I knew the name of the other language: Jewish. It was for old people.

Grandma’s room I regarded as a dark den of primitive rites and practices. On Friday evenings whoever was home gathered at her door while she lit her Sabbath candles. She had two wobbly old brass candlesticks that she kept well polished. She had brought them many years ago from the old country, which I later found out was Russia. She covered her head with a shawl, and with my mother standing beside her to keep the house from burning down, Grandma lit the white candles and waved her hands over the flames and then covered her eyes with her wrinkled hands and prayed.

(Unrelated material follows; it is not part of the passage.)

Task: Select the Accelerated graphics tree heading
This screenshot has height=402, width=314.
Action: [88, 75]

The sight of my own grandma performing what was, after all, only a ritual blessing seemed to me something else—her enacted submission to the errant and malign forces of life. That an adult secretly gave way to this sentiment I found truly frightening. It confirmed my suspicion that what grown-ups told me in my life of instruction was not the whole truth.

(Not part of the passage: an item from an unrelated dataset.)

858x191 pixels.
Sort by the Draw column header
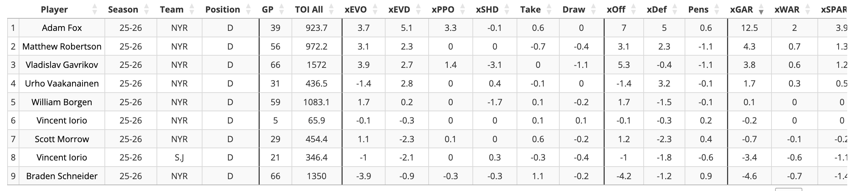click(x=574, y=10)
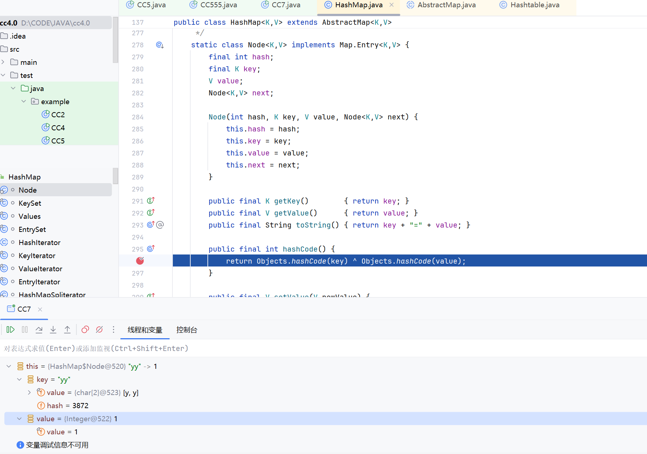
Task: Expand the main folder in project tree
Action: (3, 62)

Grandma kept her room clean and tidy. She had a very impressive cedar hope chest covered with a lace shawl, and on her dresser a silver hairbrush, and comb. There was a plain slat-back rocking chair under a standing lamp so she could read her prayer book, or Siddur. And on an end table beside the chair was a flat tin box packed with a medicinal leaf that was shredded like tobacco. This was the centerpiece of her most consistent and mysterious ritual. She removed the lid from this blue tin box and turned it on its back and used it to burn a pinch of the leaf. She applied a match and blew on the leaf as my brother blew on punk, to get it started. It made tiny sputtering pops and hisses as it burned. She turned her chair toward it and sat inhaling the thin wisps of smoke—it was a treatment for her asthma. I knew
it helped her breathing, and that it was scientific, having been purchased from Rosoff’s Drugstore on 174th Street. But the smell was pungent, as if from the underworld. I didn’t know, nor did any of my family seem to know, that this medicinal leaf my Grandma burned was marijuana. Even had they known, it would have held no significance, since it was readily and legally available without prescription. But to this day the smoke of grass produces in me memories of the choking harsh bitter rage of an exile from the shtetl, a backfired life full of fume and sparks, like a Fourth of July held in an open grave and projecting on the night a skull’s leer and a clap of crossed bones.

O
ne of my favorite ways to spend Grandma’s pennies came along Eastburn Avenue in the afternoons: Joe the Sweet Potato Man. He pushed a small unmarked cabinet on wheels. Inside the cabinet was a kind of oven of homemade design, the fuel being charcoal. Joe raised the hinged top lid and reached down practically to his armpit to withdraw one of his roasted sweet potatoes. He was an impassive man who wrapped himself in sweaters and coats, obviously scavenged, and a watch cap over which was a peaked khaki hat of rough wool. He wore old Army shoes, cracked and splitting. Over all his clothing he had tied a shoulder-to-ankle waiter’s apron not recently washed. This costume suggested great authority to me. With his large hands, dirt uniformly running under his nails, Joe slapped the potato on the cart, pulled an enormous knife from its wooden sheath and sliced the potato in half lengthwise. He then stuck the tip of the knife into a can and withdrew a slab of butter, which he inserted in a slit made almost simultaneously in the meat of the potato, and, after sheathing the knife, wrapped the purchase like a cornucopia in a torn half sheet of the
Bronx Home News
so that you could hold the potato and eat it without burning your fingers.
For this golden, sweet, steaming hot feast I gave up two pennies. Another, and I could have the potato whole.